A dried upstream and 300 cusec of water left in Ganga is giving people, occupied with meeting city's demand for water, scare of a lifetime.

A dried upstream and 300 cusec of water left in Ganga is giving people, occupied with meeting city's demand for water, scare of a lifetime. Officials looking for alternatives haven't confronted a problem like this one before. Their estimate is the water crisis haunting the people is bound to worsen in next two days.

HT Image
HT Image

The Bhaironghat pumping that draws water from river and supplies it to half of the city is running at half of the capacity. The steep fall in water level has stalled the much needed dredging operations.

"A fall of an inch in water level spells big trouble for us in bridging the demand and supply gap. The fall in level this time is steadier and if the water doesn't come from upstream it will keep going down," said NM Chowdhary, executive engineer at Bhaironghat pumping station.

Things get critical with the upstream and the reservoir at the Ganga Barrage dried up in last two days. Officials who didn't wish to be named said the crisis emerged as water wasn't released from Narora dam in long.

"No reason has been given out on the no-water release from Narora dam. We have no clue," said an official of Irrigation department, which coordinates with Narora dam administration.

The new trouble gains significance when the city is being supplied 200 MLD less water against the demand of 550 MLD. The electricity crisis is keeping the tube-well-- second major source of water supply-- on a halt and sinking water level has only compounded the scenario.

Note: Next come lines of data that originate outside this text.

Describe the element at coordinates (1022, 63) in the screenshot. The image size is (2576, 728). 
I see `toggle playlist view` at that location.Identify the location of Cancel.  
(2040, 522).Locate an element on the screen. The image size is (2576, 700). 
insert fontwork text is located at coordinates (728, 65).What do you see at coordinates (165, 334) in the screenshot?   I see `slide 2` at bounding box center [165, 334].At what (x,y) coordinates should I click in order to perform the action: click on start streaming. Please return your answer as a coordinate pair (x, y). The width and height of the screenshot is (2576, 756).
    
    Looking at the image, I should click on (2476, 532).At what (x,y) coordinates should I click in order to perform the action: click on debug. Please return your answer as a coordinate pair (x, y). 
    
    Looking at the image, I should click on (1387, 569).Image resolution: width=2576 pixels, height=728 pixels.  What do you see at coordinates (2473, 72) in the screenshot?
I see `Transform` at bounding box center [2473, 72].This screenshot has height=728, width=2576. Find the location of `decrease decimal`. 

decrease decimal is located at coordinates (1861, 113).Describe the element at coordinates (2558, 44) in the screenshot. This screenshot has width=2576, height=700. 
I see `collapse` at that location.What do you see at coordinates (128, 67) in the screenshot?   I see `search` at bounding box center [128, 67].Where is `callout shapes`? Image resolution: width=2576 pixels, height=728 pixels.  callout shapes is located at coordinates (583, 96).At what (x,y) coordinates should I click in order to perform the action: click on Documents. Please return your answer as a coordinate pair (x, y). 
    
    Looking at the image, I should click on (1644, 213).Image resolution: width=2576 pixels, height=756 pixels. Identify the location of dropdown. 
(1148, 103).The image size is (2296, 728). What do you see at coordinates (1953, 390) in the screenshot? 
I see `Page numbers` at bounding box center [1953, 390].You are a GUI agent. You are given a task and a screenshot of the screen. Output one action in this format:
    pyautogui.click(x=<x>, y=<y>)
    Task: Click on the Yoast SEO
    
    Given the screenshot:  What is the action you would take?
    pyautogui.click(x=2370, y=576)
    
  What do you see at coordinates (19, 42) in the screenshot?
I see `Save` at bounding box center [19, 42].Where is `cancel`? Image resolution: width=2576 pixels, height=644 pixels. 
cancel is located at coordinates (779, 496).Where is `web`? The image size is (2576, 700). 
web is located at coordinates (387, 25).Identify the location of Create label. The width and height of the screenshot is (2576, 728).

The Kanpur Jal Sansthan's top engineers on Monday sent a letter to general manager asking for widening and deepening of water channel created last year. "It could prevent a full on water crisis momentarily. It will allow the dredgers work close to efficiency level," said the letter.

The dredgers, according to sources, are sucking more sand than the water from the river whose level was recorded at 357.4 inches on Monday. It was two inches less to the level notified on Sunday evening.